--- Objective A ---
Reproduce verbatim the lines of the listing from the one containing "Select the 03 Databases label" through the final line of the listing, inclusive.

--- Text excerpt ---
/---

Wednesday, June 2, 2010

I Have Raised Some Quality Entertainment.

As most of you know, my son is rather witty. He says things that make me swell with pride and quite frankly, jealousy. To speak with the innocence and honesty of a child is amazing and hysterical to say the least. Most of them are directed at me or Brandon.

I, as his victim - ahem - I mean mother, laugh and correct him as needed.

I think it’s kind of great how the public's acceptance of speech works. When you are young, it’s innocent honesty, you know "kid's say the darndest things!". When you are old, you get to use the ol’ with age comes wisdom card. Have you been to shitmydadsays.com? I follow him on twitter and facebook. HILARIOUS. I feel like I should start a site. Shitmysonsays.com perhaps?

On beauty:
“Mom, you are even beautiful when you wake up and have those one glasses on.”

\---

[Word and element locating data]
/---

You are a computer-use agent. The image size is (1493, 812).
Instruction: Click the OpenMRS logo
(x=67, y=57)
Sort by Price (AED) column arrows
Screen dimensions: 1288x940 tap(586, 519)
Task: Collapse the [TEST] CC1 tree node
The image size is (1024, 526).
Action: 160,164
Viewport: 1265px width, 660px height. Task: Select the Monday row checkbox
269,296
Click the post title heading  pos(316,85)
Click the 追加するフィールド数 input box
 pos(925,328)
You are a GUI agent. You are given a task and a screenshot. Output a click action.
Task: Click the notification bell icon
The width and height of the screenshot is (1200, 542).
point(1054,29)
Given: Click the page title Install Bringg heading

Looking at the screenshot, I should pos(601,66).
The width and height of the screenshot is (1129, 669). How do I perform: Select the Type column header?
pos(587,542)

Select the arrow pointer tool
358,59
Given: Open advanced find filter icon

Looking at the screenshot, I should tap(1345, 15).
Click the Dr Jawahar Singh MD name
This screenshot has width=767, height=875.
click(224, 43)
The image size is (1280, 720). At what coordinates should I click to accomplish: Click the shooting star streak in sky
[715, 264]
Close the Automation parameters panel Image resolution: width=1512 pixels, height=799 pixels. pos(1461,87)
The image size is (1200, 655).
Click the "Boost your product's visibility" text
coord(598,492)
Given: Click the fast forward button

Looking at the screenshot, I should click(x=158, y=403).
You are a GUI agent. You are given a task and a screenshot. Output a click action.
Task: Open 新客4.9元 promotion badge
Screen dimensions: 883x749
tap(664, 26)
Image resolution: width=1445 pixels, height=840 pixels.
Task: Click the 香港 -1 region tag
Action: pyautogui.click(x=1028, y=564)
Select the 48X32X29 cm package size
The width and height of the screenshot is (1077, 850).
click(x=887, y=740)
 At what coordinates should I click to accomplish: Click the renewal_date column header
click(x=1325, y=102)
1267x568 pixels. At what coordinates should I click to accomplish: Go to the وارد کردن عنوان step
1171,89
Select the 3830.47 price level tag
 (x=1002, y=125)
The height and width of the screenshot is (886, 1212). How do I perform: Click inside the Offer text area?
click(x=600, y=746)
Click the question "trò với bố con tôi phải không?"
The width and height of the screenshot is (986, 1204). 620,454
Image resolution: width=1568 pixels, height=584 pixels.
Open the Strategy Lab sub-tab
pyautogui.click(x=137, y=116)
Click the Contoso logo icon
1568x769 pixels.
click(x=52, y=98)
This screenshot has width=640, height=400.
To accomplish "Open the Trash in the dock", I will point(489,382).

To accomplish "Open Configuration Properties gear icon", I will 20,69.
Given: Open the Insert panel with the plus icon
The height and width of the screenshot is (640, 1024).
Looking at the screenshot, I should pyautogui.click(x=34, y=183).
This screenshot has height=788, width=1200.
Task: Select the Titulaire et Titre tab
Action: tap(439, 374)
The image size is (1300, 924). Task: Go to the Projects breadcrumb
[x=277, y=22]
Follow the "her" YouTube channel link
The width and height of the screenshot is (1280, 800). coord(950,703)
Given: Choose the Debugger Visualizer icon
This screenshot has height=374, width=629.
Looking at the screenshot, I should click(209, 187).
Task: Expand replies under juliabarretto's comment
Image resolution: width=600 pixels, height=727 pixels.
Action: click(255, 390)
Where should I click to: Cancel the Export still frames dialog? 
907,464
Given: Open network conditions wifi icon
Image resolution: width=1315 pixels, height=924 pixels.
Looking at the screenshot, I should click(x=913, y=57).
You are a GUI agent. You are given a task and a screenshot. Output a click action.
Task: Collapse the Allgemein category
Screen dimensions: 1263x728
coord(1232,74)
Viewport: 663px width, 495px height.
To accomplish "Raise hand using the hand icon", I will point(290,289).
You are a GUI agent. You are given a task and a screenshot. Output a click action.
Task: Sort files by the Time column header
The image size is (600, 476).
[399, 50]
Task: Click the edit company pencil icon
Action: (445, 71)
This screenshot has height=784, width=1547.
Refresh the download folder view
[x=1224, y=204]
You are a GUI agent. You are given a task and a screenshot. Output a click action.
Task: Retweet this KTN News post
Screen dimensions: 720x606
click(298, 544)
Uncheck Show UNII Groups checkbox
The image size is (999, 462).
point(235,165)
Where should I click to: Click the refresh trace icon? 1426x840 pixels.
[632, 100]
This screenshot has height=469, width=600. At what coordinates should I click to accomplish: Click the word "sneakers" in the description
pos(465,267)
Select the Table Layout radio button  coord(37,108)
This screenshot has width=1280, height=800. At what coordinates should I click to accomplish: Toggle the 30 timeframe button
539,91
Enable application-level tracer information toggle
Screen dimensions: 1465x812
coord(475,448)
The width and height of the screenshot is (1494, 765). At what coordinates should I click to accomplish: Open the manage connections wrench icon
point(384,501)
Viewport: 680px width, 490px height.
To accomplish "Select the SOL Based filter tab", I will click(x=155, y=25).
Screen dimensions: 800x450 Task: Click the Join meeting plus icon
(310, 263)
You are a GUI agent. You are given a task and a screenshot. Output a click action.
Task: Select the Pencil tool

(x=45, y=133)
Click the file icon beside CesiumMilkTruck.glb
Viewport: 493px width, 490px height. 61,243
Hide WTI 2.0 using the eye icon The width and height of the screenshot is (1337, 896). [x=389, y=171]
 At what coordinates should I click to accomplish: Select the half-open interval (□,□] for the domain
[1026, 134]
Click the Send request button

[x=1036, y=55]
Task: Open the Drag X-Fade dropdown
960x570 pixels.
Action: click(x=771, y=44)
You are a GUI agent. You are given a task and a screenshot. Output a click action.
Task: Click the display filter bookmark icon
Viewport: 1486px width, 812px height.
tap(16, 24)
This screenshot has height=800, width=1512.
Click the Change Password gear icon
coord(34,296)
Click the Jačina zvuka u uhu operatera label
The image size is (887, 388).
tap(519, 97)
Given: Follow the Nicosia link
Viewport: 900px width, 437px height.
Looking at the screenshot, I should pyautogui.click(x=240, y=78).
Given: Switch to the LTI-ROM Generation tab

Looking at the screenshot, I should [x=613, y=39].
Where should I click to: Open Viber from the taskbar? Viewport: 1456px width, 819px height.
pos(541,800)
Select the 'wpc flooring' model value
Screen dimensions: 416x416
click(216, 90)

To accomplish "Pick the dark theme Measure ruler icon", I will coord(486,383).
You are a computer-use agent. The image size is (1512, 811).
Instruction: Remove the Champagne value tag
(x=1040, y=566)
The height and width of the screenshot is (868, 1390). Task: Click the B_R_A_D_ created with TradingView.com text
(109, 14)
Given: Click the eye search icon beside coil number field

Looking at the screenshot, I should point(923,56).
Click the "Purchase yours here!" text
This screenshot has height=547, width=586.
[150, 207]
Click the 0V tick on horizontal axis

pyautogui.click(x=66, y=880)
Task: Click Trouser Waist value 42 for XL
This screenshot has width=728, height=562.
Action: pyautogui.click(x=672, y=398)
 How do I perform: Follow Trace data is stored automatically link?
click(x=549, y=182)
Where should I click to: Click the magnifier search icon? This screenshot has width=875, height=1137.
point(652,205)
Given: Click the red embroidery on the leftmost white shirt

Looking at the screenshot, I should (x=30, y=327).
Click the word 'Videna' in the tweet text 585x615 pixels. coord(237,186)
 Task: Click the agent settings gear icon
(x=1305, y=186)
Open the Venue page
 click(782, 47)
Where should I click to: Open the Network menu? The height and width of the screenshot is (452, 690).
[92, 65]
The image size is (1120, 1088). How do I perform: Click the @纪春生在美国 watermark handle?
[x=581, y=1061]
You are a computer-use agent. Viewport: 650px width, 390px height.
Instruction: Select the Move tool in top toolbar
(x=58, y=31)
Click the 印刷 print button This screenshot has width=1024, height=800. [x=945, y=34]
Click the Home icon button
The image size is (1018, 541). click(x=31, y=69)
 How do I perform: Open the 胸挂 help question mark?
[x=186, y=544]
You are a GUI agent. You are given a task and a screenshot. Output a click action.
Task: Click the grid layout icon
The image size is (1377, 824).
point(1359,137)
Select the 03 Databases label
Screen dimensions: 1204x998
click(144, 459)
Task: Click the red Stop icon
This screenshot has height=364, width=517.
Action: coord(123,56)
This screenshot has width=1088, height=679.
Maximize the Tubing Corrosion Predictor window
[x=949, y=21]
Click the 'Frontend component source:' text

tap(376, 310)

\---

--- Objective B ---
In the blog post, what name does the writer suggest for a site they might start?

--- Task result A ---
Select the 03 Databases label
Screen dimensions: 1204x998
click(144, 459)
Task: Click the red Stop icon
This screenshot has height=364, width=517.
Action: coord(123,56)
This screenshot has width=1088, height=679.
Maximize the Tubing Corrosion Predictor window
[x=949, y=21]
Click the 'Frontend component source:' text

tap(376, 310)

--- Task result B ---
Shitmysonsays.com